It was difficult for the government to find alternative approaches and ways to redefine monuments. Instead, the artistic community was successful in this regard. One of the most apt re-designations for its time, the crack on the then Druzhby Narodiv Arch, was created by artist Volodymyr Kuznetsov. Or consider how, at the community’s initiative, artist Oleksandr Milov transformed the monument to Lenin in Odesa into the world’s first monument to Darth Vader.
Despite all the difficulties, in the course of decommunization, Ukraine got rid of dozens, if not hundreds, of cliché busts of Lenin and certainly no fewer street names in his honor. As well as many other Bolshevik branding markers.
However, breaking free from the Soviets is a much more complex process than renaming streets and demolishing monuments. As for monuments, it is not just about replacing one statue with another, it is about finding new forms of memorialization and aesthetics. This is a rejection of the Soviet perception of gender (congratulations to women on Spring Day and to all men on Defender’s Day). This is a rethinking of Ukrainians’ participation in Soviet expansions, such as the invasion of Czechoslovakia, Afghanistan (the propaganda label “internationalist soldiers ” has not completely gone out of use) and “special operations ” in Africa and Asia. This is the discontinuation of the term “Moldovan language, ” which took place in 2023. This is the restoration of trust in government institutions and a change in attitude towards the country, to be improved rather than defrauded. It is a proper respect for the historical heritage.

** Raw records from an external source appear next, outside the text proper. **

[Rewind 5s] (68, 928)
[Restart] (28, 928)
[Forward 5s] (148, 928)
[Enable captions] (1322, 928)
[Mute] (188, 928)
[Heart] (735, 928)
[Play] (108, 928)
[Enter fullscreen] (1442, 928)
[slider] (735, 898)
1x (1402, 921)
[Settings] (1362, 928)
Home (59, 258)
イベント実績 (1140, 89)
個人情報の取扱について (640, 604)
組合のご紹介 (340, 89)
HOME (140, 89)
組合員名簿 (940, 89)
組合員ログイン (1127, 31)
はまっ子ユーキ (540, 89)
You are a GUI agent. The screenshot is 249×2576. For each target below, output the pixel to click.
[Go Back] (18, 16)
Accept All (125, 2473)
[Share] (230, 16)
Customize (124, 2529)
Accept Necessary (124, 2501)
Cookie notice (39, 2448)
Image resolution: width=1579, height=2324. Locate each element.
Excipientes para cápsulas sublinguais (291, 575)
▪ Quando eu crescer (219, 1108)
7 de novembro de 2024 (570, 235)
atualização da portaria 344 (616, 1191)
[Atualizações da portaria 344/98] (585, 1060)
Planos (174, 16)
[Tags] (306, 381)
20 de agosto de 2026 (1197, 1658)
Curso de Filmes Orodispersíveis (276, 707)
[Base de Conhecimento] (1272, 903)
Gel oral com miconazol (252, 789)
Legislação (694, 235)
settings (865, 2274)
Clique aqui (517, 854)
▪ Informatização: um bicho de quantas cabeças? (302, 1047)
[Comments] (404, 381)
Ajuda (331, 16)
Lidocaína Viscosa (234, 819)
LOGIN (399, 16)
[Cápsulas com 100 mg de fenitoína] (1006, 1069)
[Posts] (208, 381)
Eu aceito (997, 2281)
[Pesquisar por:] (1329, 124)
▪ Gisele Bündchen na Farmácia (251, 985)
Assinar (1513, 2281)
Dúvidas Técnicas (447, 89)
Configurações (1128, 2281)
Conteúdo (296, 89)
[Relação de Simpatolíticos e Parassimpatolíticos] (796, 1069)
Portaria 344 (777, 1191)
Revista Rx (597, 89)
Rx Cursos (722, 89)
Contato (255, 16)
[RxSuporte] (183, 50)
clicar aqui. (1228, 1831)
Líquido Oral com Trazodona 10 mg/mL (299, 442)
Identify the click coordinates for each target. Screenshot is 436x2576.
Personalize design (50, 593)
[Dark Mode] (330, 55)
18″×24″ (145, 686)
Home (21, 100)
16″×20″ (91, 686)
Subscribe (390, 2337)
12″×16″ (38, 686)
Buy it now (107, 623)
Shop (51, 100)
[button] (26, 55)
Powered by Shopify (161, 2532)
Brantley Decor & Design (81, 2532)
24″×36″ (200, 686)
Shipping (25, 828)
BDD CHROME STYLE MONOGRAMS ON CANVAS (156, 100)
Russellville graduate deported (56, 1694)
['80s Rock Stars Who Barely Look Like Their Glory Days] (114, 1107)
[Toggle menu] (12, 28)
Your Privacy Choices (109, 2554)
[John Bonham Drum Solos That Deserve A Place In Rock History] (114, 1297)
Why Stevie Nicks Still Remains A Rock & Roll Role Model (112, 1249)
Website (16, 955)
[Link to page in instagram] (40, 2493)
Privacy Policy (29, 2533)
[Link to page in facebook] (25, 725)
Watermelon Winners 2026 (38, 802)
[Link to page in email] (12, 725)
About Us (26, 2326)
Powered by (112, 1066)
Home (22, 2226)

The Centennial of the Ukrainian Revolution
In 2023, Olesya Morgunets-Isaenko’s movie Shchedryk was released in Ukrainian theaters (Carol of the Bells in international release). Weaving through the plot is the melody of the composer Mykola Leontovych, known worldwide as Carol of the Bells. The story of the song “Shchedryk ” is both beautiful and tragic. The tragedy lies in the fact that Leontovych, who created the arrangement of the Ukrainian folk carol, was killed by a Soviet Chekist and did not see his work gain worldwide renown. Because “Shchedryk ” came to the West on a tour of the Oleksandr Koshytsia Choir, which took place simultaneously with the Ukrainians’ fight for their own country. These tours were a manifestation of cultural diplomacy, and Symon Petliura was keenly aware of its importance. However, the movement was defeated, and the adaptation of “Shchedryk ” became known as an American Christmas carol.
The story of “Shchedryk ” is one of those that have gained popularity amid growing awareness of the national liberation efforts of Ukrainians in the early 20th century. In 2017, Ukraine launched a series of nationwide commemorations of the centennial of the Ukrainian Revolution of 1917-1921. The goal of the information campaign was to neutralize the Soviet narrative of the civil war and show that for Ukraine, the turn of the 1910s and 1920s was a period of fight for statehood. Becoming a part of the Soviet Union was a result of the defeat of the Ukrainian People’s Republic in the war against the Bolsheviks.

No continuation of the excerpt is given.